__Problem statement__
Exactly the line with "Click the green" and the lines that follow it, through the closing line of the entries, should be restated, with nothing left out or added.
[[ Entries provided, beginning ]]
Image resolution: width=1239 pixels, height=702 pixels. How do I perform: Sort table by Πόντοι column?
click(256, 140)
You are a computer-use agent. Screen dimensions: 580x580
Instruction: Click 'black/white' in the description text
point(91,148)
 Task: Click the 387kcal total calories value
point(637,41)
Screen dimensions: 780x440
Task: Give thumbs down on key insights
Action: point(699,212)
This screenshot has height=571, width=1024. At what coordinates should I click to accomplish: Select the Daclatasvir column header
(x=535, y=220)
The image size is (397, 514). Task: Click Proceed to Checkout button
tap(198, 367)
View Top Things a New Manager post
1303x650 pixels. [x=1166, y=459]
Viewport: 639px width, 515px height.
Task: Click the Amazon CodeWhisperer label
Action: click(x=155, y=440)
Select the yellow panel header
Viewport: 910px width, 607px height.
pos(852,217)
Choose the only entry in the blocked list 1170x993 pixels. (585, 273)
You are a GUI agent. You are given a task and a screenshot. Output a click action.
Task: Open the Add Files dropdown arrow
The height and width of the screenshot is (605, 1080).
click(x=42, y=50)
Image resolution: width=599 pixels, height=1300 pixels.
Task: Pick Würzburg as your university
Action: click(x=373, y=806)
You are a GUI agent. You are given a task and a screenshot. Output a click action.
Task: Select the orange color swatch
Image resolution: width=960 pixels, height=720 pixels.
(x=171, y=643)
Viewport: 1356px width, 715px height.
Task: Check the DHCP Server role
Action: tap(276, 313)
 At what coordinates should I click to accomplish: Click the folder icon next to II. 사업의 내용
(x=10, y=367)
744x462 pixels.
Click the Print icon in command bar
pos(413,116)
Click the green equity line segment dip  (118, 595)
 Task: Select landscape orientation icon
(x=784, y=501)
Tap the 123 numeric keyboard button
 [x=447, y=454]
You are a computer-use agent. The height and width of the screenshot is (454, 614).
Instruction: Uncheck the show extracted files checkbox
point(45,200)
[[ Entries provided, end ]]
__The completed task__
Click the green equity line segment dip  (118, 595)
 Task: Select landscape orientation icon
(x=784, y=501)
Tap the 123 numeric keyboard button
 [x=447, y=454]
You are a computer-use agent. The height and width of the screenshot is (454, 614).
Instruction: Uncheck the show extracted files checkbox
point(45,200)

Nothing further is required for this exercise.